Et le foot créa l’Afrique (suite)
Le Livre
Paysages du football africain. Comment un continent a changé les règles du jeu mondial
par Peter Alegi
Ohio Uiversity Press
Peter Alegi
( => Début de l'entretien)
Books : En se réappropriant ce sport, les colonisés n’en faisaient-ils pas un symbole de résistance ?
Peter Alegi : Il est arrivé que des clubs expriment leur opposition au pouvoir colonial, parfois ouvertement, parfois plus subtilement. Par exemple, le nom d’Al Ahly – l’un des clubs les plus titrés du continent, fondé en 1907 par des étudiants du Caire – signifie « national » en arabe. Dans les années 1920, l’adhésion au club fut réservée aux seuls Égyptiens, qui en firent un lieu de militantisme anticolonial.

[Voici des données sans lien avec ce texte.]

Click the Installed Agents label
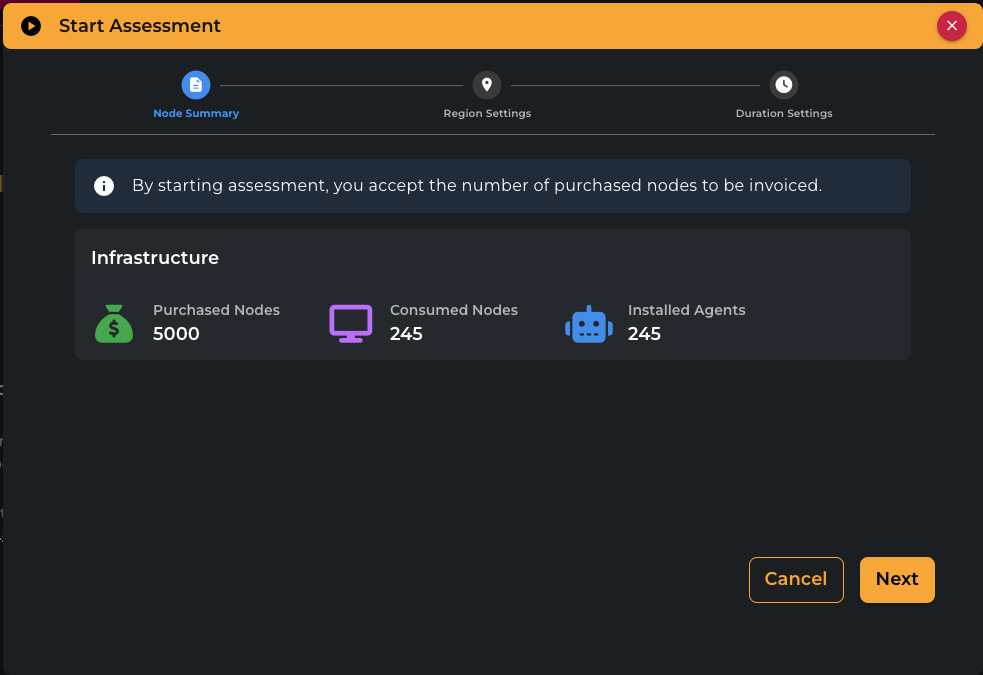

Pendant la guerre d’Algérie, le FLN a formé une équipe « nationale » en exil composée des meilleurs professionnels algériens jouant jusqu’alors en France. Elle a contribué à populariser encore davantage le Front et à promouvoir sa cause à l’échelle internationale. À la même époque, les ligues et organisations noires du football sud-africain commencèrent à défier le régime de l’apartheid, jusqu’à obtenir la suspension du pays de la Fédération internationale de football (Fifa) en 1961, une victoire importante dans la lutte contre ce système au niveau international.
Après les indépendances, le football a-t-il continué à alimenter le nationalisme ?
Le football est (...)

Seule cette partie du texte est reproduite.